Content starts
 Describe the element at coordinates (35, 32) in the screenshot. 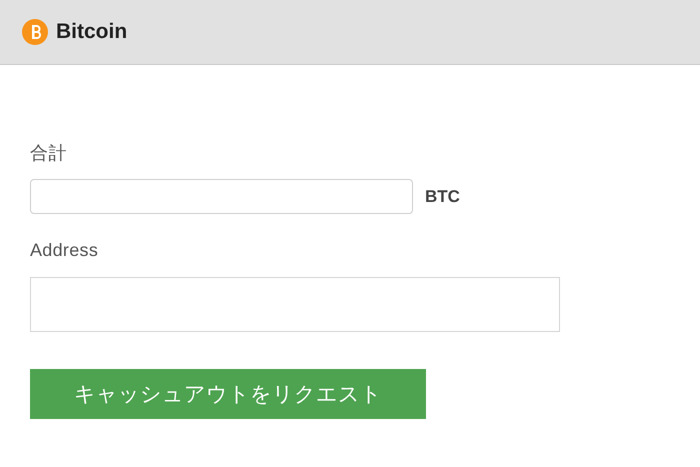

I see `coin-icon` at that location.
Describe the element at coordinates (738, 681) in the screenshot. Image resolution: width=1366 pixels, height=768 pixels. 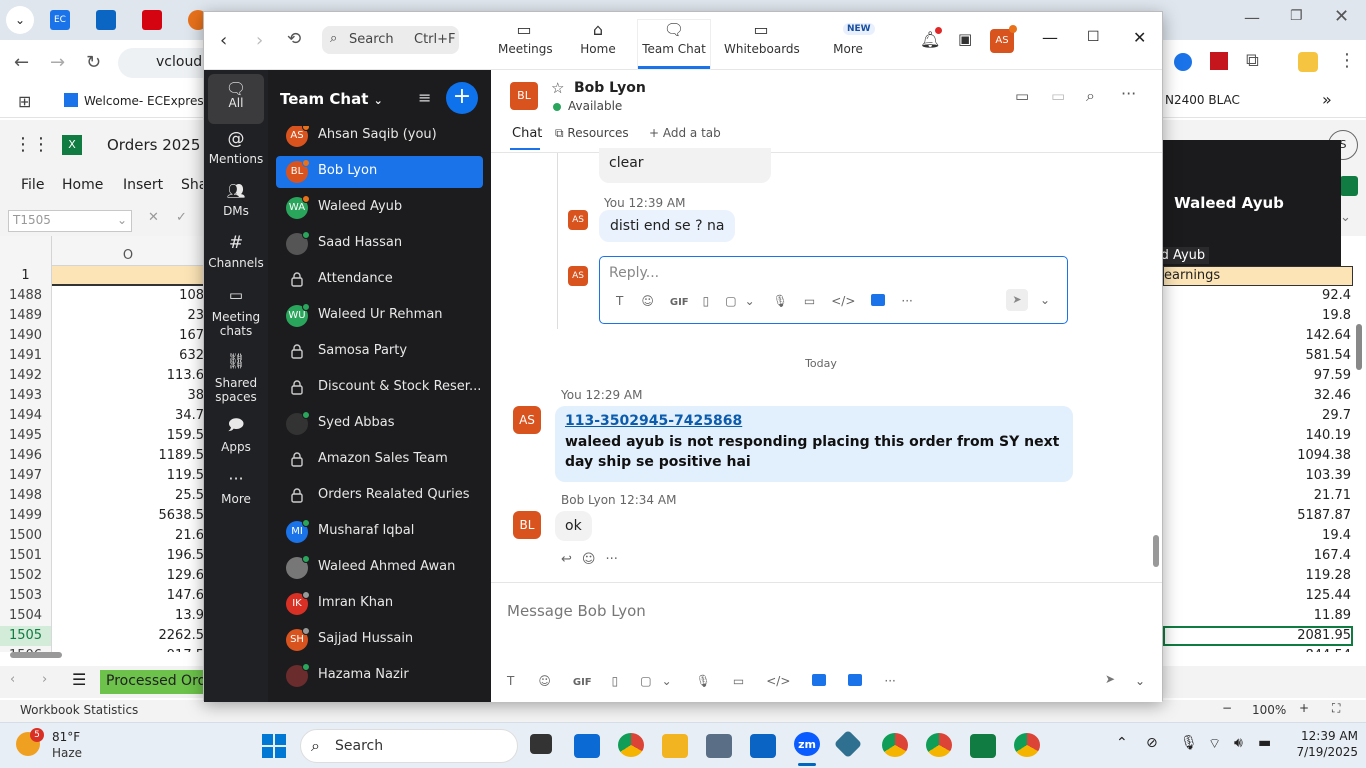
I see `video-msg-icon: ▭` at that location.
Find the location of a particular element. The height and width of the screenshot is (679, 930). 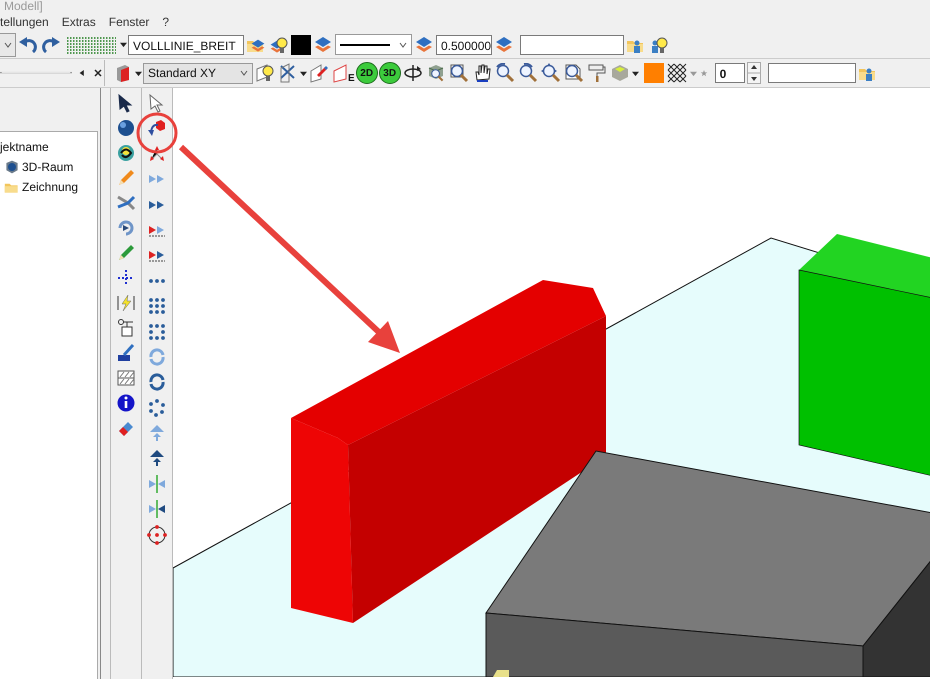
Content ends
* ASSIGNMENT
Repeat every row above word for word, leaving out the pictures.

* EXPECTED ANSWER
 Describe the element at coordinates (35, 32) in the screenshot. 

I see `coin-icon` at that location.
Describe the element at coordinates (738, 681) in the screenshot. Image resolution: width=1366 pixels, height=768 pixels. 
I see `video-msg-icon: ▭` at that location.
Find the location of a particular element. The height and width of the screenshot is (679, 930). 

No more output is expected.